= Document =
- - - - - - -
The commission, which is headed by National Assembly Speaker Justin Muturi, must decide whether to sign off a monthly salary of 4,700 euros for each MP or to pay the 7,600 euros demanded by MPs. If the commission agrees to pay the higher rate, says The Standard, this will set off a constitutional battle in the courts.

It might also set off riots in the streets, since the average Kenyan takes seven years to earn what an MP gets every four weeks. But that's a different story.

The lower figure was set by the Salaries and Remuneration Commission on March 2 as part of a general downward review of public wages affecting senior government figures.

But MPs, elected two days after the order, have objected strongly and made it the first business of the House to censure the SRC chairperson Sarah Serem while attempting to dissolve the commission and overturn its review of House pay.

Members of both the National Assembly and the Senate have gone without pay for the past three months in anticipation of an upward adjustment, but this now seems to hang in the balance says the Standard.

The main story in the Daily Nation says activists will on Tuesday hold demonstrations to protest against the MPs’ moves to increase their salaries.

The “Occupy Parliament Reloaded” demonstration is meant to put more pressure on MPs to rescind their move, National Civil Society Congress president Maurice Odhiambo told journalists yesterday.

Odhiambo also accused National Assembly Speaker Justin Muturi of lying to Kenyans when he said that Section 26 of the Salaries and Remuneration Commission Act made it mandatory for that commission to table its recommendations before the House.
- - - - - - -
= Records provided =
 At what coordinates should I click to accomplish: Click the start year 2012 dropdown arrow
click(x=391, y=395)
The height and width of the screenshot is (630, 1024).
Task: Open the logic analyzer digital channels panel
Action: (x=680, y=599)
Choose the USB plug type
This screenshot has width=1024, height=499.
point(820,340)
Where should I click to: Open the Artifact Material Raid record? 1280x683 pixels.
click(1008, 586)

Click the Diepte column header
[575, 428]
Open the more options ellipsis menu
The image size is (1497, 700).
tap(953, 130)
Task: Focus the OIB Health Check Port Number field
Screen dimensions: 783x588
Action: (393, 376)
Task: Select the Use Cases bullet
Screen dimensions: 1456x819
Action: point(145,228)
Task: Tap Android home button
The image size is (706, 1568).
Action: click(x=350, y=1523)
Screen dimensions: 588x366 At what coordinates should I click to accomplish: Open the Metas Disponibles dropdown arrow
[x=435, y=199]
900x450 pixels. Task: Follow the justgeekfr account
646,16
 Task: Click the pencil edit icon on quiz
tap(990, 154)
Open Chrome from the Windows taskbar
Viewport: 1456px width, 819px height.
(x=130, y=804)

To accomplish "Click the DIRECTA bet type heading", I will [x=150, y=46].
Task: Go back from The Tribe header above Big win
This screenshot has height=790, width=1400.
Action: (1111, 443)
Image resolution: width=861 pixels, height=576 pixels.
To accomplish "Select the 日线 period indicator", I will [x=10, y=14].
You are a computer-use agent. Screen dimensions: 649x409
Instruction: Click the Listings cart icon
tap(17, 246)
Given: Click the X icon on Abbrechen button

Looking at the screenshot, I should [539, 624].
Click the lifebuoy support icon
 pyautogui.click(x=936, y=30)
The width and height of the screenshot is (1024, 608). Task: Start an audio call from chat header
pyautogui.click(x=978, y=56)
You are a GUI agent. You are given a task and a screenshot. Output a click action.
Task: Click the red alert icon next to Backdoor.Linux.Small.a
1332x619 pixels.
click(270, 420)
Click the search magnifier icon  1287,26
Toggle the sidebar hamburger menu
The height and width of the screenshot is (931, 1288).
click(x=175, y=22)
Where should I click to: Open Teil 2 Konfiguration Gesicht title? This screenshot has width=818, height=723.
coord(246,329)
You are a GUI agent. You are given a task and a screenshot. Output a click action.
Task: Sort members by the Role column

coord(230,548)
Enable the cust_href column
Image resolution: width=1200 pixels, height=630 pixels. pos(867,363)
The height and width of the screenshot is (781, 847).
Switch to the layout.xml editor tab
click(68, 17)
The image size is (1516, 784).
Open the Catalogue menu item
- - - - - - -
= Goal =
Carry on the article about the Kenyan lawmakers' pay dispute, starting right after its last sentence. This listing was taken from a separate source.

= Written answer =
Back to the Standard for the heart-warming story of a mother of six who dropped out of school 11 years ago because she couldn't pay the fees, but who has now re-started school.

Her name is Damaclin Kipngok, she's 28, and she enrolled last year at Sagasagik Day Secondary School in Baringo County, to the amusement of her neighbours and the bewilderment of her own children.

Damaclin is top of her class in all subjects, despite the demands of her large family. The schoolgirl-cum-mother has become the talking point of her neighbours in Sagasagik village who see her every morning escorting her children to the local Primary School before she proceeds to her own school.

She dreams of one day becoming a teacher.

The main headline on the news analysis pages of today's South African financial paper, BusinessDay, is a real eyecatcher. It reads, and I kid you not, "Call for a thorough chicken inquiry." Which sounds mildly amusing, until you read the small print.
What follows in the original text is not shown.